#### DATA ROWS
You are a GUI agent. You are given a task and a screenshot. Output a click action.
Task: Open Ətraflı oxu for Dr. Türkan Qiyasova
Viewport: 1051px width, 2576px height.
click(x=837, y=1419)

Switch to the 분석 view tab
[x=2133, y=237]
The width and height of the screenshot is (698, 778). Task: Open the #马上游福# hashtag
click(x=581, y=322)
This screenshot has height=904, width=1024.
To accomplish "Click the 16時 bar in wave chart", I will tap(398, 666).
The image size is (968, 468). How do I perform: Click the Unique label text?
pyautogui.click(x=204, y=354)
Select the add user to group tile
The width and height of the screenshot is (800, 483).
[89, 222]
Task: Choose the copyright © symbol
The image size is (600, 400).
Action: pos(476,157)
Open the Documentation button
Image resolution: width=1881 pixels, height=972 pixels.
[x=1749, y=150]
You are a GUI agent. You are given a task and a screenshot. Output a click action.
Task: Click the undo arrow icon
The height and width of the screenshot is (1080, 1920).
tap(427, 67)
########
- _PROBLEM DETAILS_: Reproduce the entries verbatim, starting at the line containing "This screenshot has height=904, width=1024." and ending at the line containing "[x=1749, y=150]", with both of those lines included.

- _RESULT FOR THIS TASK_:
This screenshot has height=904, width=1024.
To accomplish "Click the 16時 bar in wave chart", I will tap(398, 666).
The image size is (968, 468). How do I perform: Click the Unique label text?
pyautogui.click(x=204, y=354)
Select the add user to group tile
The width and height of the screenshot is (800, 483).
[89, 222]
Task: Choose the copyright © symbol
The image size is (600, 400).
Action: pos(476,157)
Open the Documentation button
Image resolution: width=1881 pixels, height=972 pixels.
[x=1749, y=150]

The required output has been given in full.